WHAT TO WORK ON
Copy out only the rows beginning with the row containing "Given: Click the" and ending with the row containing "Looking at the", putting "top bar" in place of "menu bar" and leaving everything else as it is.

═══ DATA SHOWN

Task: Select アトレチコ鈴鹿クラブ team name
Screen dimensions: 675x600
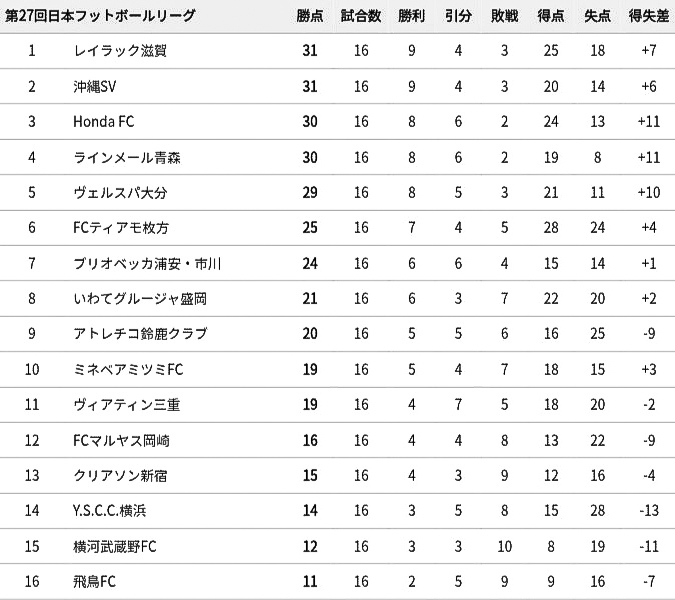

══════
═══ DATA SHOWN

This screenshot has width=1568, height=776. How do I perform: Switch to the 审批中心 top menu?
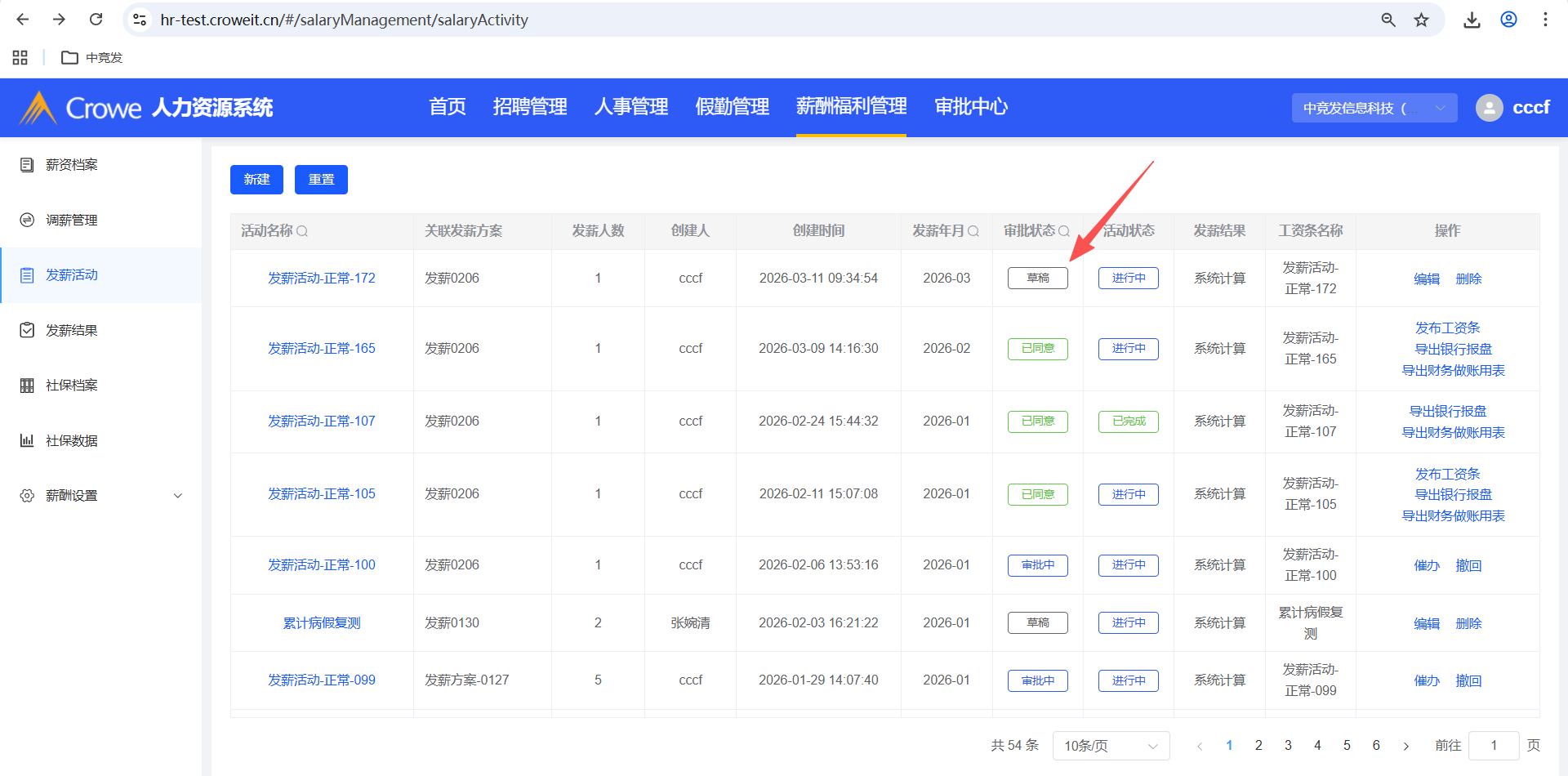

══════
═══ DATA SHOWN

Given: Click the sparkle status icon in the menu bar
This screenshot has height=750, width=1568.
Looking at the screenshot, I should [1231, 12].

══════

RIGHT ANSWER
Given: Click the sparkle status icon in the top bar
This screenshot has height=750, width=1568.
Looking at the screenshot, I should [1231, 12].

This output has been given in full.